Step aside, Stockholm and Copenhagen, there’s a new king in the Nordics

Photo: Pixabay This statue in Frogner Park, Oslo, seems proud to live in the number one city.

Photo: Pixabay
This statue in Frogner Park, Oslo, seems proud to live in the number one city.

Justin Cremer
The Local

Copenhagen and Stockholm have long had a friendly rivalry over which city can rightfully lay claim to the title of the “Capital of Scandinavia,” but a new report from the Nordic Center for Spatial Development (Nordregio) says they are both wrong. The true capital is Oslo.

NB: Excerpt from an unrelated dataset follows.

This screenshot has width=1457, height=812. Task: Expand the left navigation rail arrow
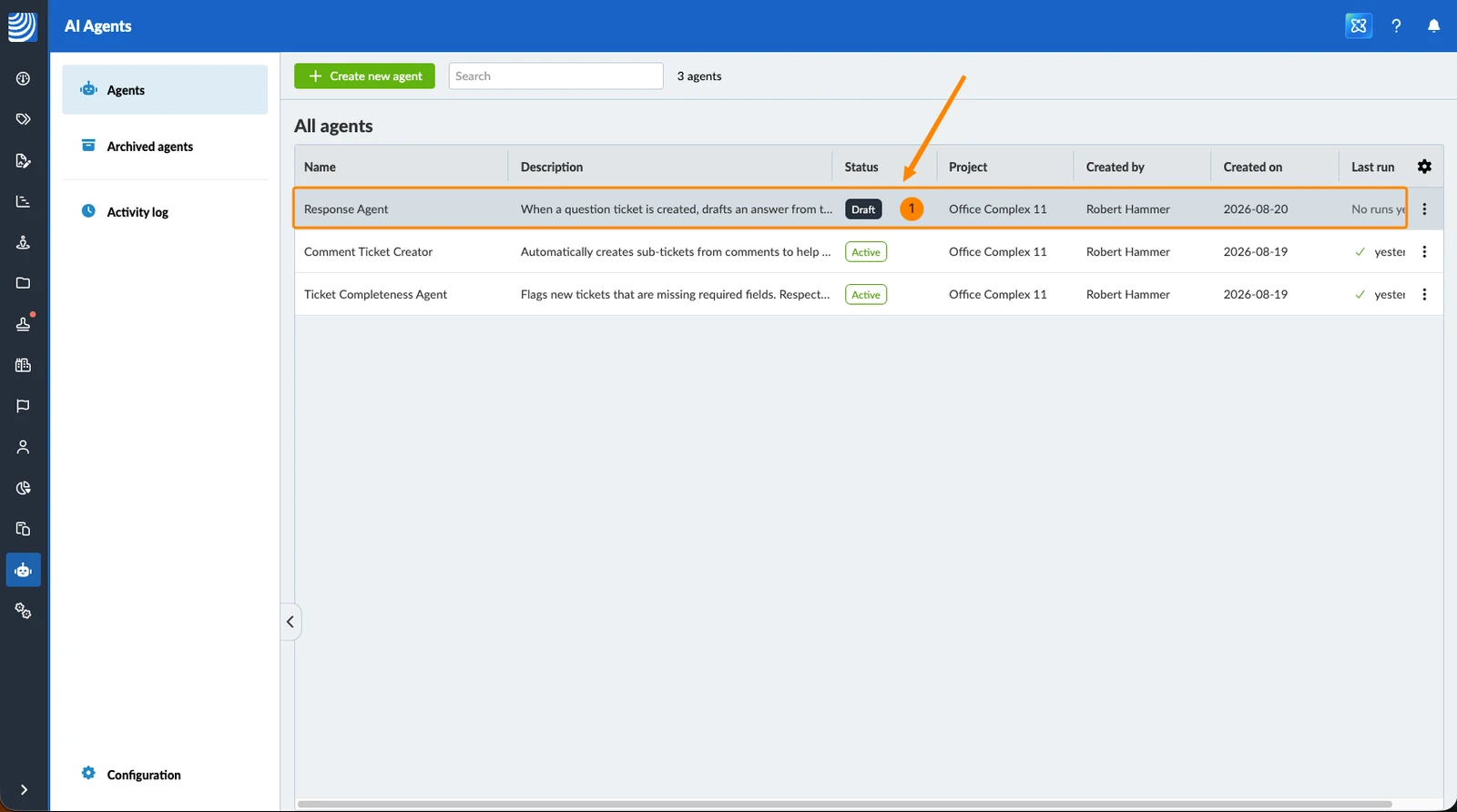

For the first time ever, Nordregio’s report included a Regional Potential Index that compared the performance of 74 administrative regions in the Nordic countries. Taking into consideration the regions’ key economic, demographic, and employment indicators, the report concluded that the Oslo region was the top performer.

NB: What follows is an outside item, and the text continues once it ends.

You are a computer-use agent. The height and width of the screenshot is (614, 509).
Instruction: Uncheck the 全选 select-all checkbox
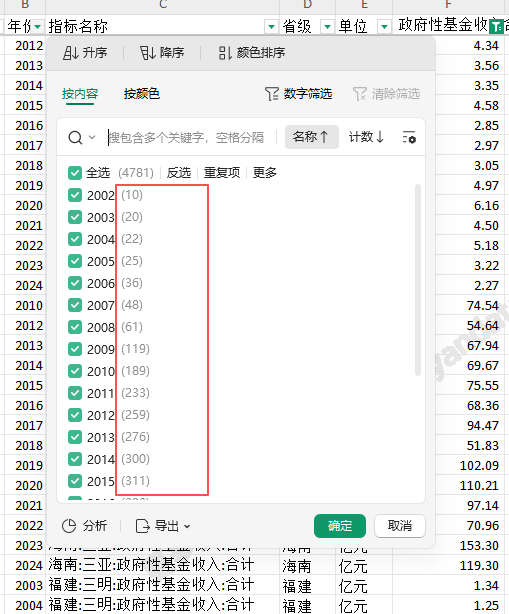tap(74, 173)
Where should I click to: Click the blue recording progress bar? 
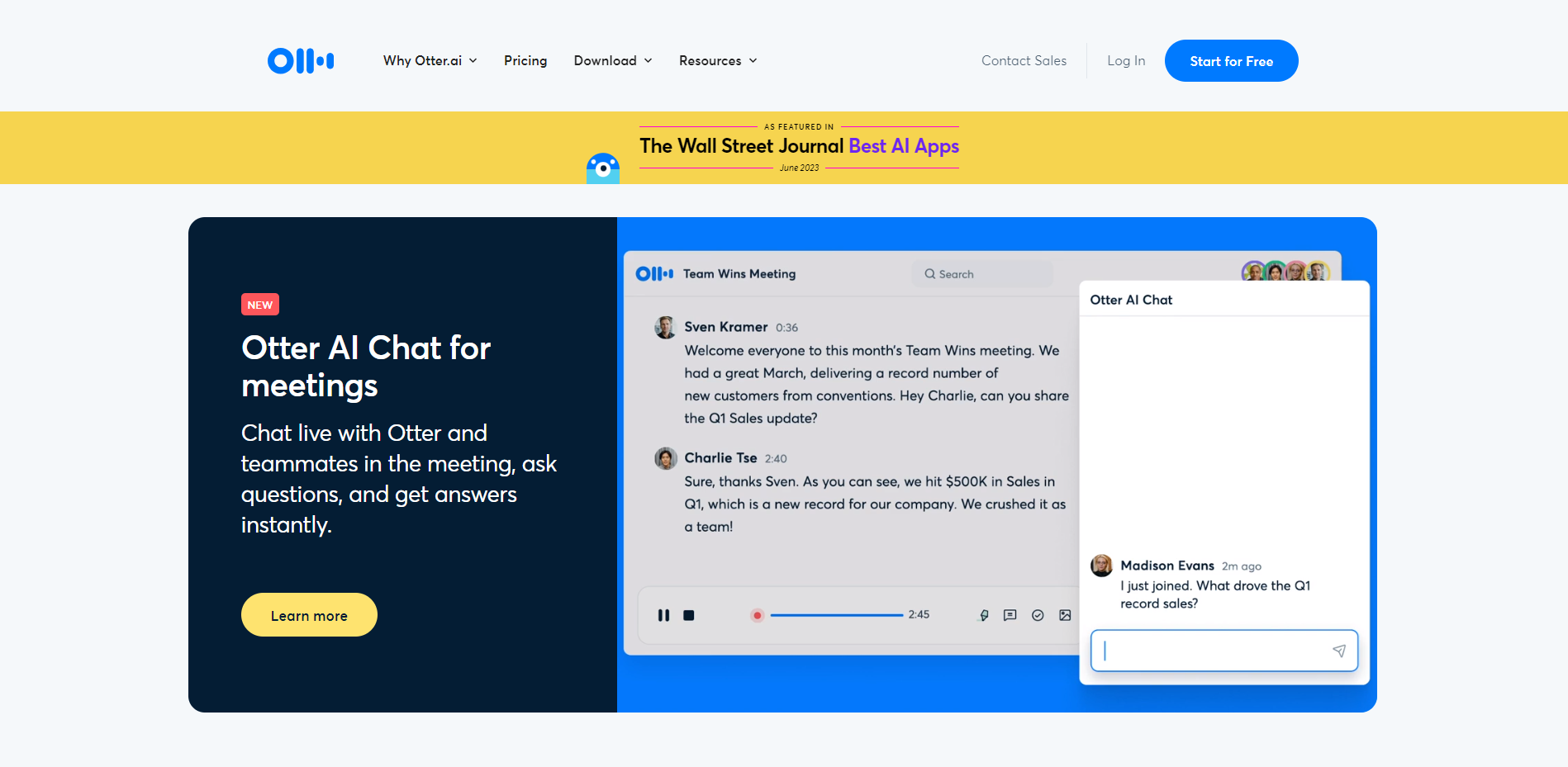[x=836, y=615]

Following Oslo were the Greater Copenhagen Region (Hovedstaden) and Stockholm. Five other Norwegian regions were in the top 10—Akershus (4), Rogaland (6), Sør-Trøndelag (7), and Hordaland—joined by Helsinki-Uusimaa (5), Uppsala (9), and Greater Reykjavík (10).

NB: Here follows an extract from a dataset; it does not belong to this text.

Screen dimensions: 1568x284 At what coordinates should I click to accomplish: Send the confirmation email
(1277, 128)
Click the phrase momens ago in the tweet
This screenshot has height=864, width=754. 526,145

The Swedish regions of Jönköping and Jämtland as well as Norway’s Troms, Nord-Trøndelag, and Finnmark were the most improved regions in the Nordics, while Denmark’s Zealand region took the biggest tumble.

Nordregio spokesman Julien Grunfelder said that all three of the report’s top performers are clearly on the upswing. “Oslo, Copenhagen, and Stockholm are now among the richest regions in Europe. The growth is driven by, among other things, rapid population increases. In 20 years, we have grown by 2.7 million more people to a total of 26.5 million, and 97 percent of the increase has occurred in the 30 largest metropolitan areas,” Grunfelder told The Local.

The Nordregio report found that all regions in Denmark, Norway, and Iceland have increased in population, while the populations of Sweden and Finland increased in urban areas and further decreased in the countries’ already less populated areas.

Of the Nordic area’s largest urban areas, Oslo saw the biggest population growth between 1995 and 2015, increasing 33.6 percent from 996,857 inhabitants to 1.33 million. Stockholm grew by 28.4 percent and is still the largest in the Nordics with 2.21 million inhabitants, followed closely by Copenhagen. The Danish capital region had a 2015 population of 2.13 million, a 13.7 percent growth over 1995 figures.

The fastest growing of all Nordic urban areas was Stavanger, which saw its population shoot up by 36.8 percent and is now home to 290,000 people.

Nordregio’s entire State of the Nordic Region 2016 report can be read at www.nordregio.se/Metameny/Nordregio-News/2016/State-of-the-Nordic-region-2016.